DANIOTTI JOSE LUIS
Congresos y reuniones científicas
Título:
Physico-chemical properties of lipidated sequences in membrane association and intracellular transport of peripheral proteins
Autor/es:
GUILLERMO A. GOMEZ; ALEJANDRA TRENCHI; JOSE L. DANIOTTI
Lugar:
Janelia Farm, HHMI, Virginia, USA
Reunión:
Workshop; Novel Approaches to Bio-Imaging; 2008
Institución organizadora:
Howard Hughes Medical Institute (HHMI)
Resumen:
Lipidated proteins or lipoproteins participate in a plethora of cellular events, such as signal transduction, vesicular transport and cytosqueleton dynamics. At difference of transmembrane proteins, many lipoproteins associate to membranes due to the hydrophobic characteristics and number of lipid anchors, and physicochemical properties of amino acid around these modifications. However the mechanisms of subcellular distribution, inclusion in specific vesicular intermediates and lateral segregation (sorting events), remains unknown. In our lab, we are studying such events utilizing GFP fused to different sequences, which are target of different lipid modifications. GAP-43, H-Ras and K-Ras, where employed as models of lipoproteins, by virtue of the different characteristics of lipid modifications and amino-acid sequence around these. The C-terminal domain of H-Ras is farnesylated and doubly acylated, the C-terminal domain of K-Ras is farnesylated but not acylated and the N-terminal domain of GAP-43 is dually acylated. Aditionally, there is a polybasic domain around farnesylated cysteine in K-Ras (q=+6) and acylated cysteines in GAP-43 (q=+3). These proteins are located mainly at the plasma membrane and recycling endosomes, when expressed in CHO-K1 cells. Our studies point the endosomal localization of these proteins, and demonstrate that it is due at least by two different mechanisms which is dependent of the lipidated sequence, as we determined by characterization of membrane binding properties, hidrophobicity characteristics and dynamics of recycling endosome localization. Acylated proteins reach the recycling endosome compartment trough vesicular intermediates, meanwhile, K-Ras targets to these endosomal membranes by a desorption-reabsortion mechanism, driven by a electrostatic gradient between plasma membrane and endomembranes.
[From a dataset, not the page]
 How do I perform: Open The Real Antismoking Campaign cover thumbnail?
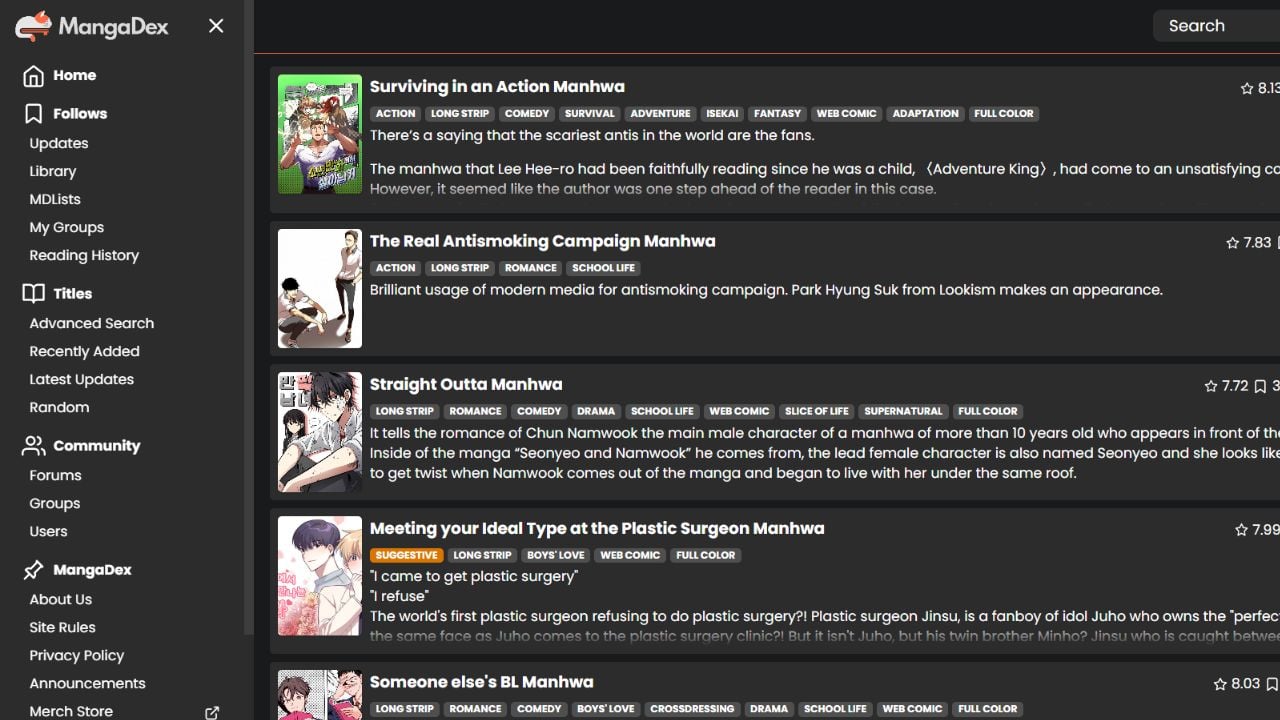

We also demonstrate that inner leaflet surface membrane potential due to poliphosphoinositides at the plasma membrane, is the major contribution to the subcellular distribution of K-Ras. Our results suggest that physicochemical properties of lipid modifications and sequences around it, regulate, the functions of these proteins in two ways: the chemical composition of membranes which these are bounded, and the dynamics of membrane association, which are relevant for proper protein-protein or protein-lipid interactions at the membrane interphase.